Um deles é a sentença de primeira instância (claro, pode ser modificada, mas isso não diminui sua importância simbólica) que ordena ao Estado indenizar os proprietários do antigo Fuente Alemana. Como se recorda, esse estabelecimento foi vandalizado repetidamente em outubro de 19 e nos meses seguintes, com tal regularidade que parecia um trâmite.
E a justiça de primeira instância acaba de responsabilizar o Estado.
Mas — dir-se-á — não foram os responsáveis aqueles que protestavam semanalmente, aqueles cuja conduta fez com que esse negócio e outros nas proximidades fossem obrigados a se defender com força ou a fechar? É verdade. Mas pode-se ser responsável por ação (este é o caso daqueles que apedrejavam, incendiavam, cuspiam e pichavam) ou por omissão. Isso último ocorre quando não se faz o que deveria ser feito, quando se omite o cumprimento de um dever e, como consequência, ocorre um dano.
E acontece — costuma-se esquecer e esta sentença nos lembra — que o Estado tem o dever de evitar que a força ou a violência dominem a vida social. E para isso, paradoxalmente, dispõe do monopólio da força, o qual não pode aceitar que lhe seja, nem mesmo por momentos, arrebatado. Se o Estado omite cumprir esse dever, se em vez de impedir que a força seja exercida na vida social a tolera ou, na prática, a permite, se deixa os cidadãos sozinhos e os condena a se defender com as próprias mãos ou a se resignar à coação que outro exerce sobre ele, então o Estado é o responsável pelo que, como consequência de sua inação ou incapacidade, venha a ocorrer. As sociedades inventaram o Estado na forma como hoje o conhecemos (não é tão antigo, como prova o fato de a palavra que o designa aparecer pela primeira vez em Maquiavel, *lo stato*) para evitar que o medo do outro inundasse a vida social. Por isso, se o Estado se resigna a que os particulares empreguem a força, então abdica da função específica que lhe corresponde e perde toda a sua legitimidade.
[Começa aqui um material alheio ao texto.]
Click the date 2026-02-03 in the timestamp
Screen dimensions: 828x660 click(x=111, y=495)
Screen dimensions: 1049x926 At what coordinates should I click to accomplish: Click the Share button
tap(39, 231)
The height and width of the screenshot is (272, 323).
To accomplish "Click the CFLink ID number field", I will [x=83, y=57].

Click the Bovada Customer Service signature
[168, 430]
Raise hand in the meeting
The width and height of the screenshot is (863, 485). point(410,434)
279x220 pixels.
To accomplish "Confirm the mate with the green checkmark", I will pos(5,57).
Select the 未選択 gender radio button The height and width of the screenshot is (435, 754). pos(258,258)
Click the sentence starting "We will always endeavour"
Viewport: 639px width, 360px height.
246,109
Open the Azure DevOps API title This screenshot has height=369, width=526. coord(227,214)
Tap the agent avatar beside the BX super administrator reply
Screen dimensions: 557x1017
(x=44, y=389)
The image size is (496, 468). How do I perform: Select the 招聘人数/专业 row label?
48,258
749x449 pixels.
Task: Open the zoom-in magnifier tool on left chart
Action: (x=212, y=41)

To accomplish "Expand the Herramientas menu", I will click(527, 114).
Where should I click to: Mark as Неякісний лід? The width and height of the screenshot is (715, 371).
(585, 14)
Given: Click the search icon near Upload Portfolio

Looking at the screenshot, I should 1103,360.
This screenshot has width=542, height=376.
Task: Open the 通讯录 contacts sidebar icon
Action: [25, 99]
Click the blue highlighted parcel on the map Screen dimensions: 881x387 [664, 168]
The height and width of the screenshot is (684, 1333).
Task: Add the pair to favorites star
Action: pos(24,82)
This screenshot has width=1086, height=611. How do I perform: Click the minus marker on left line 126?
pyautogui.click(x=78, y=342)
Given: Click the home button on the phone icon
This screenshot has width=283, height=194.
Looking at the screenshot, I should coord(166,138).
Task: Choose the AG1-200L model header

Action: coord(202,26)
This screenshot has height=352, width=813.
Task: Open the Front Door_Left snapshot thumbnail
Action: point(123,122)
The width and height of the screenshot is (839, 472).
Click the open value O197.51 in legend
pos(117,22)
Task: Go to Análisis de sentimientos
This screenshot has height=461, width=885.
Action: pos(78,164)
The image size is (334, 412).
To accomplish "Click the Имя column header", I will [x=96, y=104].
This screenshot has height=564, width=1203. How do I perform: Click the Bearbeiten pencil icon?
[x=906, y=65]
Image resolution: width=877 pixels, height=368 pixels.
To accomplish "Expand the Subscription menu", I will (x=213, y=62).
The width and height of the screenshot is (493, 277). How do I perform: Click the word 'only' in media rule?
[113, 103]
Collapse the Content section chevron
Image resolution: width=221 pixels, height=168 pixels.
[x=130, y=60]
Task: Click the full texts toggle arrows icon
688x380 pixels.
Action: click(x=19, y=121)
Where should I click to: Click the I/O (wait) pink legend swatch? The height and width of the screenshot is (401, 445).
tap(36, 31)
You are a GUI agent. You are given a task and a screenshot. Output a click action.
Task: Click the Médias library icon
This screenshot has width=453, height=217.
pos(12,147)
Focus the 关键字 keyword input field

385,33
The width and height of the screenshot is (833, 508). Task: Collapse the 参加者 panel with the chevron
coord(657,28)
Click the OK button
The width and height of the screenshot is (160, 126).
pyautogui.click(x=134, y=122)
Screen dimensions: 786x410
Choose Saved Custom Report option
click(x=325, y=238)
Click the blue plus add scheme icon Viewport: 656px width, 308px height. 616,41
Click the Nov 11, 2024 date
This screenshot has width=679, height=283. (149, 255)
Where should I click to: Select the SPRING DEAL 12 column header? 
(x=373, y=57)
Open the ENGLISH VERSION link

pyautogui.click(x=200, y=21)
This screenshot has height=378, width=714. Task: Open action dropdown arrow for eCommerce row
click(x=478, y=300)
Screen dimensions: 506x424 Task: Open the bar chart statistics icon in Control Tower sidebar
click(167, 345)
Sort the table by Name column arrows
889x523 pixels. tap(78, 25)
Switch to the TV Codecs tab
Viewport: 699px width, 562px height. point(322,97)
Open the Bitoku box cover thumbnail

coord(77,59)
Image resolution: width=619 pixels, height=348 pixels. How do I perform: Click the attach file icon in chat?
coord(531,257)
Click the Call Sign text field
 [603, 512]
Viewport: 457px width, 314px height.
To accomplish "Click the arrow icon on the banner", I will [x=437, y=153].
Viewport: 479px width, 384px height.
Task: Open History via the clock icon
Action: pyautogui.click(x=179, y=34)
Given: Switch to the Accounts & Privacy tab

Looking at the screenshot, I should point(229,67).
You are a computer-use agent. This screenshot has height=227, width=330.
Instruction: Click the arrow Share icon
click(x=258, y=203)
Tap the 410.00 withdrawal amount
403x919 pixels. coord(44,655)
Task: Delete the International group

Por isso, esta decisão que responsabiliza o Estado pelo que aconteceu com aquele estabelecimento em outubro e nos meses seguintes é uma grande lição que recorda do que se trata o Estado. O Estado pode falhar em suas funções distributivas e até pode ser ineficiente em alguns serviços, mas o que não pode acontecer é que deixe de ser o que é. E o que ele é depende da capacidade que tem de monopolizar a força, que é, como lembra Weber, seu meio específico.
A lição deste acórdão (há outros que estabelecem a responsabilidade do Estado, claro, mas este é paradigmático pelos fatos que o motivam) possui uma ampla repercussão e ensina que o que ocorre em zonas de La Araucanía, ou nos bairros periféricos de Santiago, ou nos colégios emblemáticos, e que prejudica agricultores ou empresas, moradores ou estudantes, deveria acarretar, bem analisado, a responsabilidade estatal.
E não apenas política.
E é que o Estado não existe para explicar sociológica ou politicamente a origem da violência, nem para condená-la moralmente, nem para que suas autoridades exercitem sua loquacidade nos noticiários cada vez que a violência é constatada. Existe para espantá-la da vida social, por meio de monopolizá-la e, se necessário, exercê-la homeopaticamente.